That is a very good question, and one that our Quality Manager just asked me yesterday. He wanted to kow what was the evidence of the review of the risk register.
In our company, we use the risk register right up front, in requests for quotes, reviewing an order and entering an order. Then bringing all together again to go through all the details of a job. Sales can see what has happened in the past, what can happen, and how we have mitigated it to reduce the risk. We went as far as to document a question on our contract review form and supplemental contract review form asking if the risk register has been reviewed. This requires the sales person to do a quick check, in his areas listed on the register, and sign. This form and the supplemental contract review form both have the question, and once filled out during the reviews, it is put into the sales file, or scanned in for the electronic file.
Evidence of the review of the risk register is the person's name on the checklists, which also gets dated.
One of the new questions when doing internal audits, is at what point in your job is the risk register reviewed? Followed with- and how are you indicating the review? A simple print out of that departments review of risks associated with their area of responsibilities, can be printed, signed, dated and forwarded to sales for inclusion into the file.

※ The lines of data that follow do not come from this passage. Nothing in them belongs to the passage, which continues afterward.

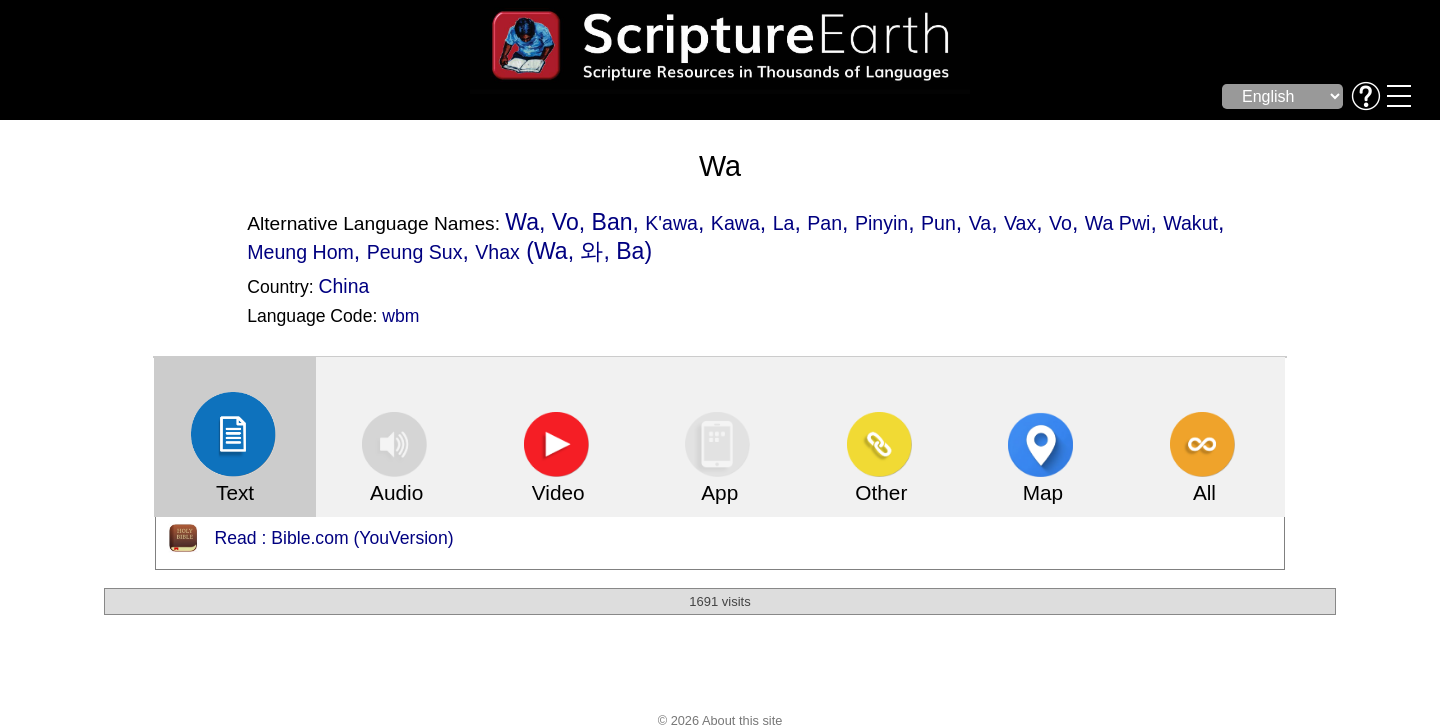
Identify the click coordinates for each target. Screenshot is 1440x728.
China (344, 286)
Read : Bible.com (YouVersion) (334, 538)
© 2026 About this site (720, 720)
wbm (400, 316)
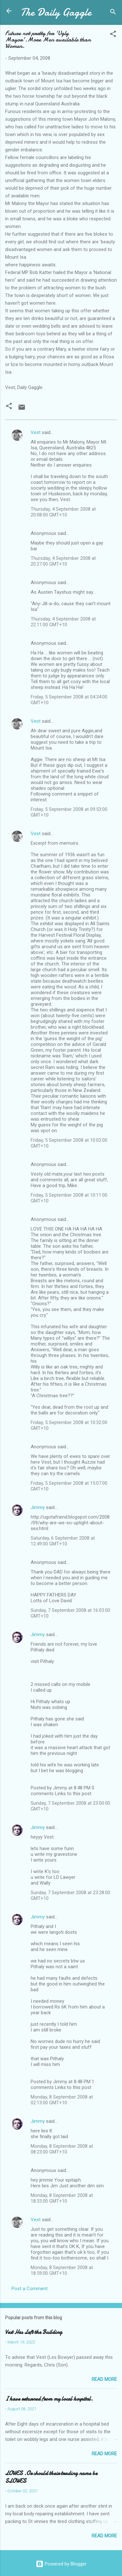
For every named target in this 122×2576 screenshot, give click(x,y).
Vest (36, 432)
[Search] (113, 13)
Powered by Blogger (61, 2564)
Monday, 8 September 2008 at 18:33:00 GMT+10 (62, 2198)
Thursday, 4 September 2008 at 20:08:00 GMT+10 (63, 512)
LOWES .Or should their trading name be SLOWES (51, 2477)
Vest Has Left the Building (33, 2332)
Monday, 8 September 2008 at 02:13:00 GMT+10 (62, 2100)
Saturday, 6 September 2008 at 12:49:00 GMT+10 (63, 1541)
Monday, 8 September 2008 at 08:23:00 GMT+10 (62, 2149)
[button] (113, 35)
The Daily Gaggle (55, 12)
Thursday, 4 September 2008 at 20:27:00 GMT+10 (63, 561)
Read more (104, 2379)
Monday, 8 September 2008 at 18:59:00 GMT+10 (62, 2270)
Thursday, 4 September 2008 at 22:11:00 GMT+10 (63, 622)
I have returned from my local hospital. (49, 2399)
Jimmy (38, 1507)
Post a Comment (29, 2288)
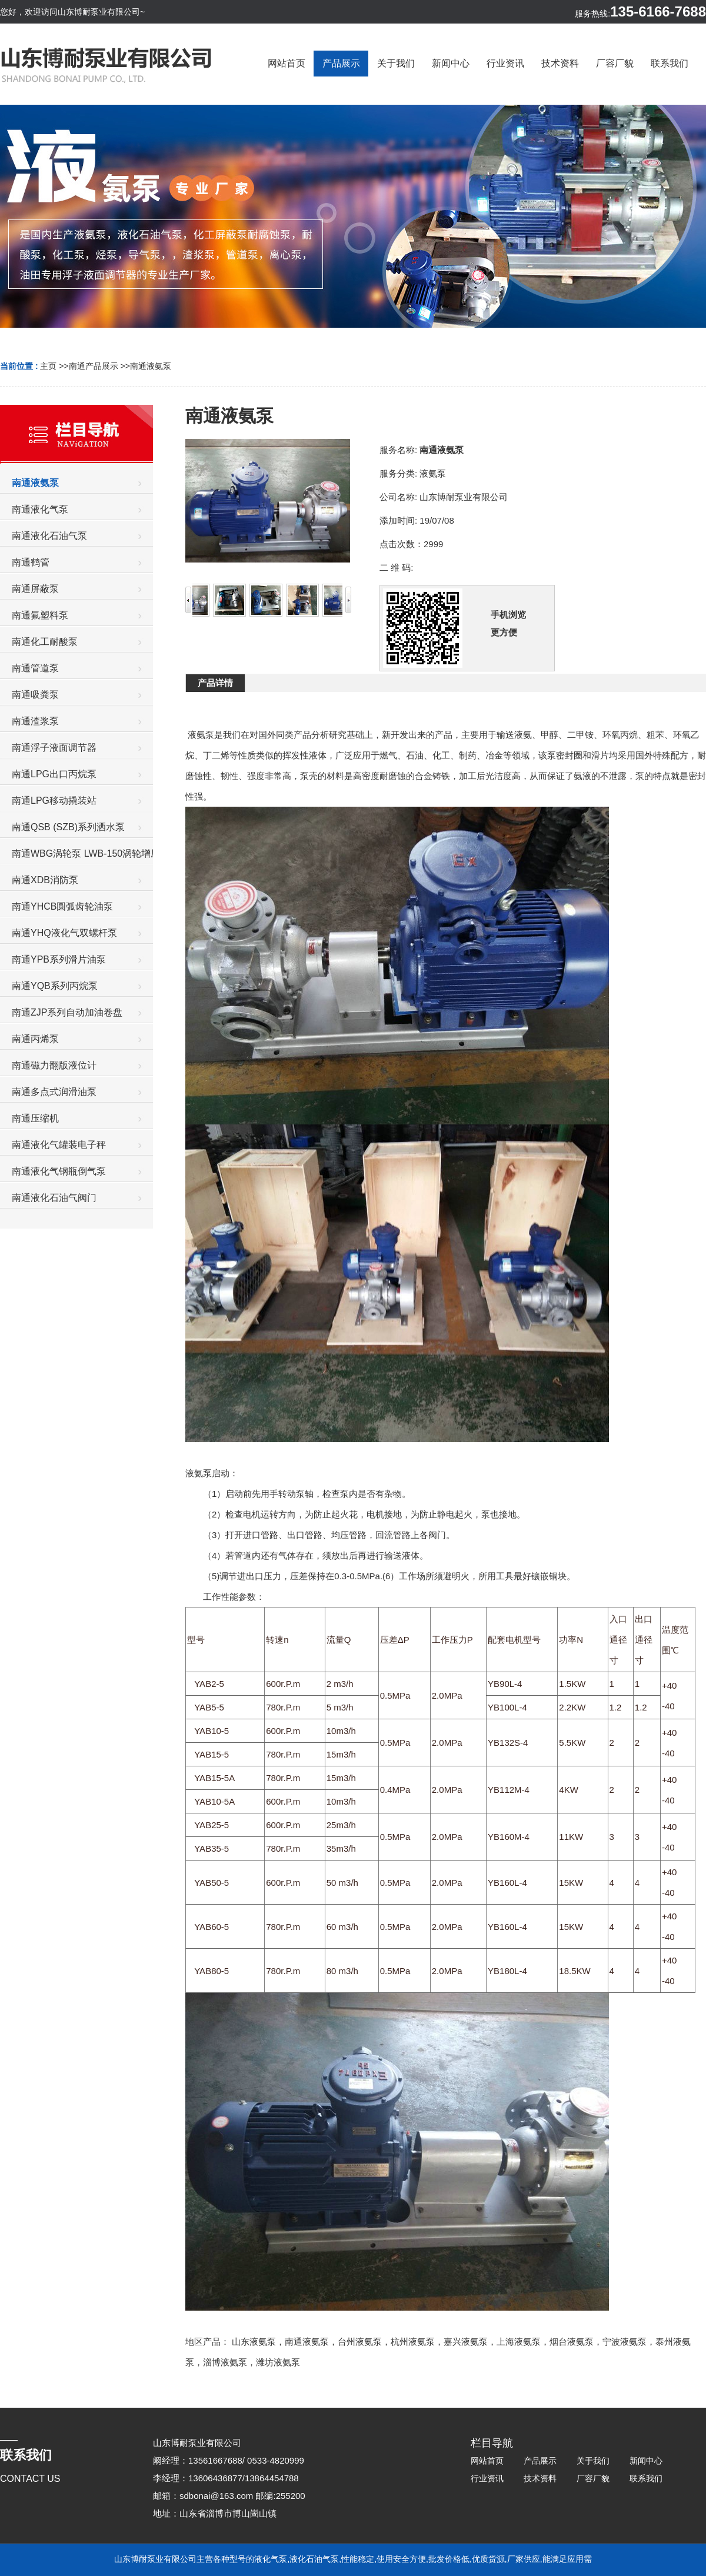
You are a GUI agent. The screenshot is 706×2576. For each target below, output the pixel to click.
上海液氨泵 (519, 2342)
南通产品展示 (93, 366)
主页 (48, 366)
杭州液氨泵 (413, 2342)
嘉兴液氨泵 (466, 2342)
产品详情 (215, 683)
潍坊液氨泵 (278, 2362)
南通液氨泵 (150, 366)
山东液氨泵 (254, 2342)
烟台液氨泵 (572, 2342)
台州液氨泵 (360, 2342)
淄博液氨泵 (225, 2362)
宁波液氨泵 (624, 2342)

Our engineering department does FEMA and FEMDA's on their end, so that is associated to the design file.
It is a new process for us also. We really did not know how to approach it either. As an auditor, I have a finding history that I have kept for 10+ years. I always review back to that file when something is noted in an audit that I know is a blast from the past. A lot of times something will occur again when we beef up our staff with new people or when we are swamped! So people tend to try to hurry, skip a step, fail to question, or whatever we as people tend to do. That history, to me, meant is was possible to do it because we at some point did it, but, we had a corrective actioin for it, and that was where I started. These things did happen and could happen again. Luckily we had a way to midigate the risk, and that was by looking at the documentation that was provided when it was and opportunity for improvement or a finding.